Not all accents, however, are perceived as equally American.
“A way of speaking that’s associated with a group that’s stigmatized is also going to be stigmatized,” Fought said. “There’s also going to be racism and prejudice against that way of speaking.”
Karen, a 24-year-old honor student at Cal State Fullerton, is an aspiring certified public accountant. She volunteers for the IRS — where her ability to speak Spanish is a major asset — helping low-income people fill out their taxes.
The night Trump was elected, Karen — a Deferred Action for Childhood Arrivals, or DACA, recipient who asked that her last name not be used because she fears deportation — suddenly felt as if she stood out even though she was an infant sleeping in the back seat of a car when she was brought to the U.S. illegally from Mexico.
Karen hasn’t been back to Mexico since then but grew up in the overwhelmingly Latino community of Huntington Park, watching Spanish-language television with her grandmother and working in a Mexican restaurant.
Moving to Orange County for college was like moving to a different world, Karen said. At least until Trump’s election, she felt that she was safer as a college student than her parents, who have labor-oriented jobs.
Her younger brother is a DACA recipient also, and she had him move in with her so they could remove their parents’ address from their federal forms.

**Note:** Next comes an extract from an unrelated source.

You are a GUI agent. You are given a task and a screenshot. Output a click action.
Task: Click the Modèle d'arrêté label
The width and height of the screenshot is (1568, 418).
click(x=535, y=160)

“Sometimes I feel like I don’t belong anywhere,” she said. “In Mexico, I would be seen very differently because of my accent. It’s like, god, what do I do? If I were to go back, I wouldn’t have anything back there.”
“On the one side, the Hispanics tell you, ‘You’re way too American.’ On the other, you’ll have the Americans telling you you’re too Hispanic. It’s hard to be in the middle.”
“What makes me American? It’s not only the 24 years of my life,” she said. “It’s that this is all I know.”
Times staff writer Anh Do contributed to this report.